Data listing
***
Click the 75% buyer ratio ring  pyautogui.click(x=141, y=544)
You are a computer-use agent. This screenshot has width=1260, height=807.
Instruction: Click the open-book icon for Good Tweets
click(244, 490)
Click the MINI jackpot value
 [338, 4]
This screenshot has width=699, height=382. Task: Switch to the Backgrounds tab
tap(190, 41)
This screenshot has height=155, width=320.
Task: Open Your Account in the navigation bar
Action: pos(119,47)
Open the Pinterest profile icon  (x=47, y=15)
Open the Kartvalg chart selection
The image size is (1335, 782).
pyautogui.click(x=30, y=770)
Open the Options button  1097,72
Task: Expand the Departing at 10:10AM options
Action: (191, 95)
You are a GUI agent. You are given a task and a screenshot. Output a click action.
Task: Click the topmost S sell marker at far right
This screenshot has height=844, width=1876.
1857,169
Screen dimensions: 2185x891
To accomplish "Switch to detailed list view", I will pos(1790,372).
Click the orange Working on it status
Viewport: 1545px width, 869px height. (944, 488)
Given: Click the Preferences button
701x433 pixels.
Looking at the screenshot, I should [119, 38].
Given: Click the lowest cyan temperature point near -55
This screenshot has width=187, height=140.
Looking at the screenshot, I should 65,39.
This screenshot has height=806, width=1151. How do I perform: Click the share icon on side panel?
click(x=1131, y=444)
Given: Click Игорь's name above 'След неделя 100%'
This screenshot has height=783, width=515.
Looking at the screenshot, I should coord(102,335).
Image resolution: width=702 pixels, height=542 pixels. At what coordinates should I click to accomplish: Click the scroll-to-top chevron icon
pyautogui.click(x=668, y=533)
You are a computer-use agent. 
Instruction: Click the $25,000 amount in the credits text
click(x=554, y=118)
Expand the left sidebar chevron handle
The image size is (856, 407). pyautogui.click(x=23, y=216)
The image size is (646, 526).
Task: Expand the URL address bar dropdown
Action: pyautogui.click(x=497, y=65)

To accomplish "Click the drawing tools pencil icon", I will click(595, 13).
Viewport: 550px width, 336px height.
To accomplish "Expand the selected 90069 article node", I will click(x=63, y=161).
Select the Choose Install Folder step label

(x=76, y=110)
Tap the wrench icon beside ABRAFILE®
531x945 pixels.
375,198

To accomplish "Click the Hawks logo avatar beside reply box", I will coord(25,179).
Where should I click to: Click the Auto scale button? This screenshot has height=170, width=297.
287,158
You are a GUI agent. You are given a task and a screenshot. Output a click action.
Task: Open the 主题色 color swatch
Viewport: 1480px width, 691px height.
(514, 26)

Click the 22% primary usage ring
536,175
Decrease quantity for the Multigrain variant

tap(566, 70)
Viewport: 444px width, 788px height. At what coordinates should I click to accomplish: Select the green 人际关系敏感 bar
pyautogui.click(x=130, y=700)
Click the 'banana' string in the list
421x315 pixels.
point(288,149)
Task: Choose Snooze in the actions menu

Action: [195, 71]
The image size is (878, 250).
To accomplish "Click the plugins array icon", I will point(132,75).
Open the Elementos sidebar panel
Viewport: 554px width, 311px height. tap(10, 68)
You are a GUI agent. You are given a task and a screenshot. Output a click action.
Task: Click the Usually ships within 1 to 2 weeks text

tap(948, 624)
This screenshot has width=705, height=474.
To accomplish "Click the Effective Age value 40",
***
» Exercise brief
Please render the data listing above as a JSON array of strings, one string per line, with blank lines omitted.

» Task output
[
  "Click the 75% buyer ratio ring  pyautogui.click(x=141, y=544)",
  "You are a computer-use agent. This screenshot has width=1260, height=807.",
  "Instruction: Click the open-book icon for Good Tweets",
  "click(244, 490)",
  "Click the MINI jackpot value",
  " [338, 4]",
  "This screenshot has width=699, height=382. Task: Switch to the Backgrounds tab",
  "tap(190, 41)",
  "This screenshot has height=155, width=320.",
  "Task: Open Your Account in the navigation bar",
  "Action: pos(119,47)",
  "Open the Pinterest profile icon  (x=47, y=15)",
  "Open the Kartvalg chart selection",
  "The image size is (1335, 782).",
  "pyautogui.click(x=30, y=770)",
  "Open the Options button  1097,72",
  "Task: Expand the Departing at 10:10AM options",
  "Action: (191, 95)",
  "You are a GUI agent. You are given a task and a screenshot. Output a click action.",
  "Task: Click the topmost S sell marker at far right",
  "This screenshot has height=844, width=1876.",
  "1857,169",
  "Screen dimensions: 2185x891",
  "To accomplish \"Switch to detailed list view\", I will pos(1790,372).",
  "Click the orange Working on it status",
  "Viewport: 1545px width, 869px height. (944, 488)",
  "Given: Click the Preferences button",
  "701x433 pixels.",
  "Looking at the screenshot, I should [119, 38].",
  "Given: Click the lowest cyan temperature point near -55",
  "This screenshot has width=187, height=140.",
  "Looking at the screenshot, I should 65,39.",
  "This screenshot has height=806, width=1151. How do I perform: Click the share icon on side panel?",
  "click(x=1131, y=444)",
  "Given: Click Игорь's name above 'След неделя 100%'",
  "This screenshot has height=783, width=515.",
  "Looking at the screenshot, I should coord(102,335).",
  "Image resolution: width=702 pixels, height=542 pixels. At what coordinates should I click to accomplish: Click the scroll-to-top chevron icon",
  "pyautogui.click(x=668, y=533)",
  "You are a computer-use agent. ",
  "Instruction: Click the $25,000 amount in the credits text",
  "click(x=554, y=118)",
  "Expand the left sidebar chevron handle",
  "The image size is (856, 407). pyautogui.click(x=23, y=216)",
  "The image size is (646, 526).",
  "Task: Expand the URL address bar dropdown",
  "Action: pyautogui.click(x=497, y=65)",
  "To accomplish \"Click the drawing tools pencil icon\", I will click(595, 13).",
  "Viewport: 550px width, 336px height.",
  "To accomplish \"Expand the selected 90069 article node\", I will click(x=63, y=161).",
  "Select the Choose Install Folder step label",
  "(x=76, y=110)",
  "Tap the wrench icon beside ABRAFILE®",
  "531x945 pixels.",
  "375,198",
  "To accomplish \"Click the Hawks logo avatar beside reply box\", I will coord(25,179).",
  "Where should I click to: Click the Auto scale button? This screenshot has height=170, width=297.",
  "287,158",
  "You are a GUI agent. You are given a task and a screenshot. Output a click action.",
  "Task: Open the 主题色 color swatch",
  "Viewport: 1480px width, 691px height.",
  "(514, 26)",
  "Click the 22% primary usage ring",
  "536,175",
  "Decrease quantity for the Multigrain variant",
  "tap(566, 70)",
  "Viewport: 444px width, 788px height. At what coordinates should I click to accomplish: Select the green 人际关系敏感 bar",
  "pyautogui.click(x=130, y=700)",
  "Click the 'banana' string in the list",
  "421x315 pixels.",
  "point(288,149)",
  "Task: Choose Snooze in the actions menu",
  "Action: [195, 71]",
  "The image size is (878, 250).",
  "To accomplish \"Click the plugins array icon\", I will point(132,75).",
  "Open the Elementos sidebar panel",
  "Viewport: 554px width, 311px height. tap(10, 68)",
  "You are a GUI agent. You are given a task and a screenshot. Output a click action.",
  "Task: Click the Usually ships within 1 to 2 weeks text",
  "tap(948, 624)",
  "This screenshot has width=705, height=474.",
  "To accomplish \"Click the Effective Age value 40\","
]